Sizing of lipid suspension
LUV are stable in storage whereas SUV will tend to fuse spontaneously when they drop below a phase transition temperature of the lipid that forms the vesicle. SUV (Small unilamellar vesicles) are typically 15-50 nm in diameter, LUV (large unilamellar vesicles) are 100-200 nm or larger.

Mechanical dispersion methods include: sonication, French pressure cell: extrusion, freeze-thawed liposomes, lipid film hydration, micro-emulsification, membrane extrusion or reconstituted vesicles. Sonication is the most extensively used method to prepare SUVs. MLVs can be sonicated using a bath-type sonicator or a probe sonicator under a passive atmosphere. This method does have its disadvantages though: very low internal volume/encapsulation efficacy; possible degradation of the phospholipids as well as the compounds destined to be encapsulated; elimination of large molecules; pollution of metal from the probe tip and the yield could include MLV (Multilamellar Vesicles) as well as SUV.
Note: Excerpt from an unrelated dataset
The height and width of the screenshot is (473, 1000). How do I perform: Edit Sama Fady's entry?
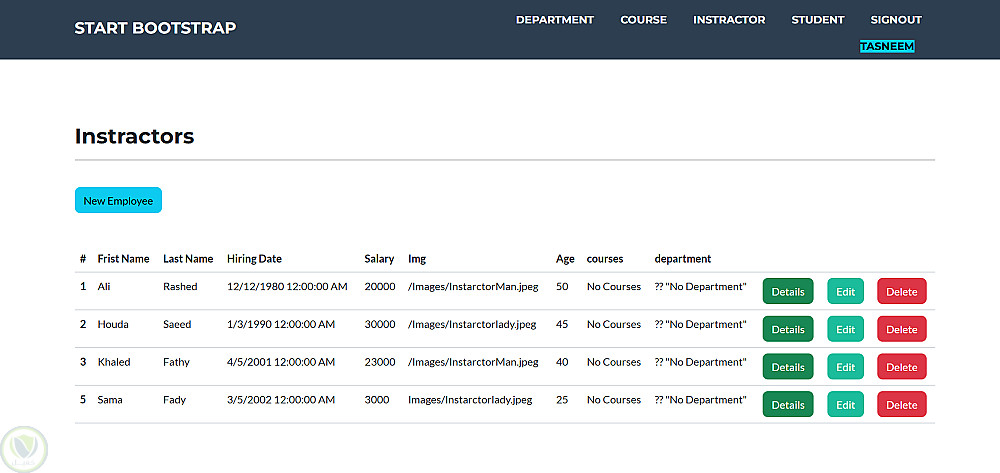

Sonication can be carried out using either probe sonication or bath sonication. Probe sonication utilises a high energy input from a probe which is inserted directly into the liposome dispersion. This takes up to one hour and temperature needs to be controlled.  Disadvantages: titanium pollution from the tip of the probe and heating around the tip will cause de-esterification of more than 5% of the lipids.
Bath sonication involves the liposome dispersion being placed into a bath sonicator. This method is easier to control and the liposomes and other compounds being sonicated can be protected within a sterile vessel.

Extrusion
Lipid extrusion involves forcing the lipid suspension through a polycarbonate filter with a pre-determined pore size to obtain a yield of particles with the diameter close to the pore size of the filter. To improve the homogeneity of the final suspension and to protect LMV membranes from damage, LMV suspensions need to be disrupted prior to extrusion through the final pore size. This is achieved by either putting the suspension through several freeze-thaw cycles or pre-filtering through a larger pore size (typically 0.2µm-1.0µm). Temperatures need to be maintained above the temperature of the Tc of the lipid throughout extrusion. Mean particle size depends upon the lipid composition but is reproducible from batch to batch.